What is required >> From the records below, copy out each line that has the word "dropdown".

Data listing section start

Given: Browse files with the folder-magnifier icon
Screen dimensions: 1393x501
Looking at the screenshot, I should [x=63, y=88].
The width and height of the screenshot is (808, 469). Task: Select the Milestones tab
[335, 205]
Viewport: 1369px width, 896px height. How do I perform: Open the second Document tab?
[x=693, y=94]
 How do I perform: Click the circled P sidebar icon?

Data listing section end
Data listing section start

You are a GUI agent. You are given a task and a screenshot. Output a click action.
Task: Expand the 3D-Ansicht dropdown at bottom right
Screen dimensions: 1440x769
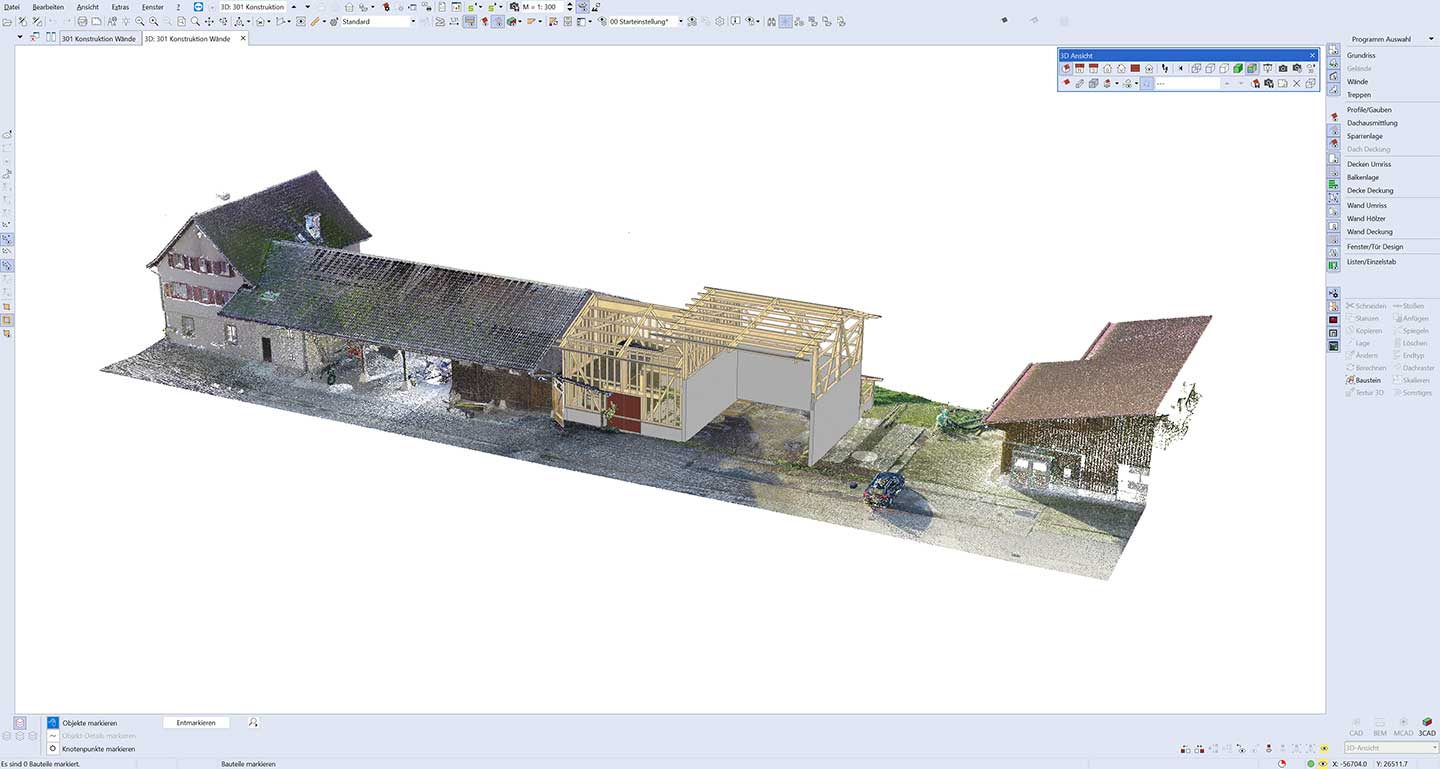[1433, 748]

Data listing section end
Data listing section start

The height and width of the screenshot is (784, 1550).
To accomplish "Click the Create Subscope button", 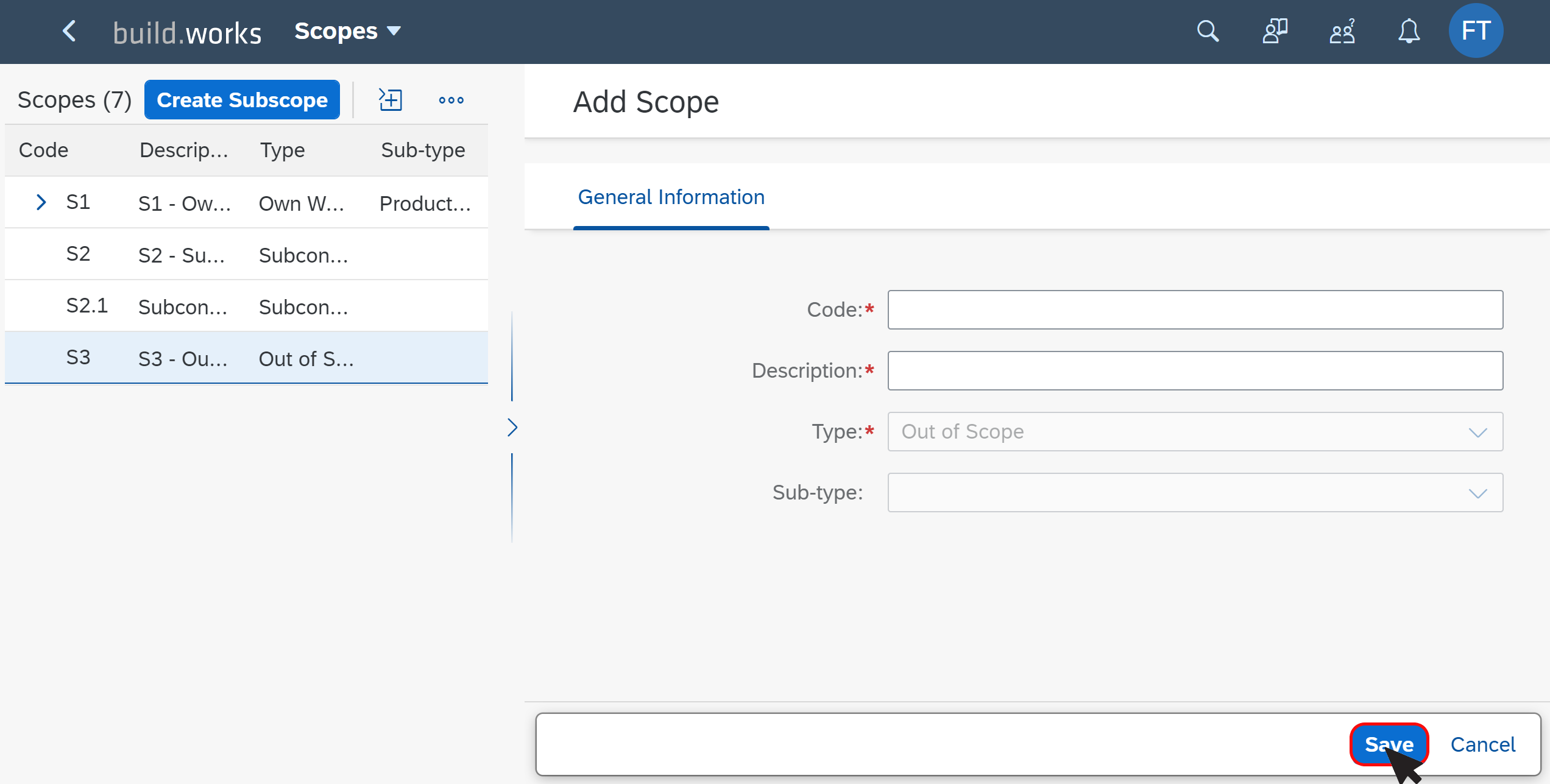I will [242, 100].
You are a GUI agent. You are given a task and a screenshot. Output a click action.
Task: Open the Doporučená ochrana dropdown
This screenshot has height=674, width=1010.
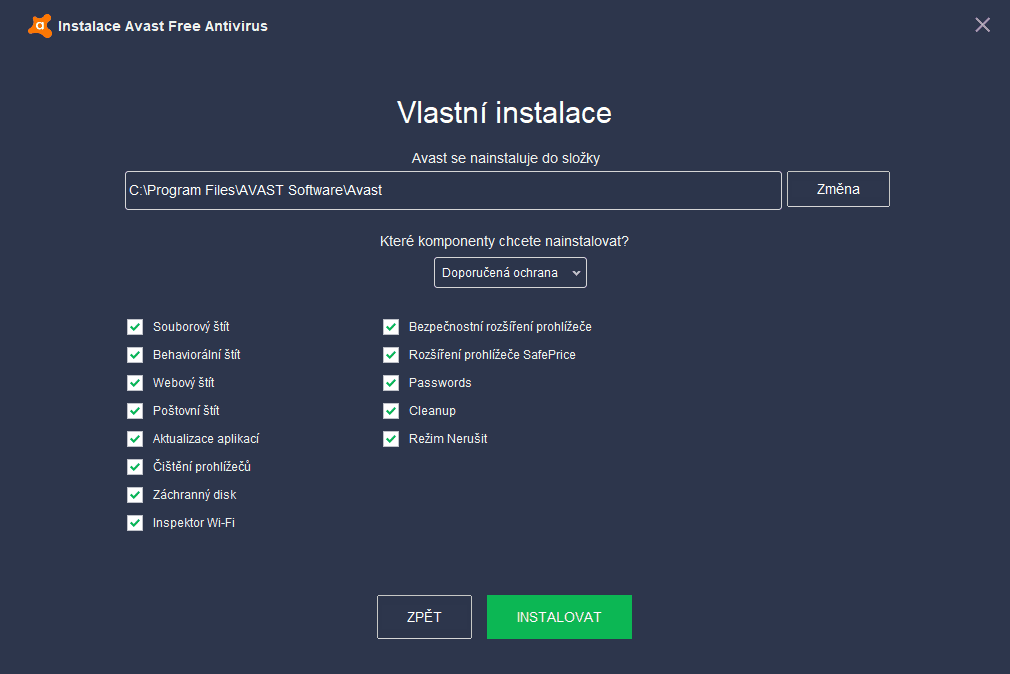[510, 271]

Data listing section end

Exercise answer >>
Task: Expand the 3D-Ansicht dropdown at bottom right
Task: Open the Doporučená ochrana dropdown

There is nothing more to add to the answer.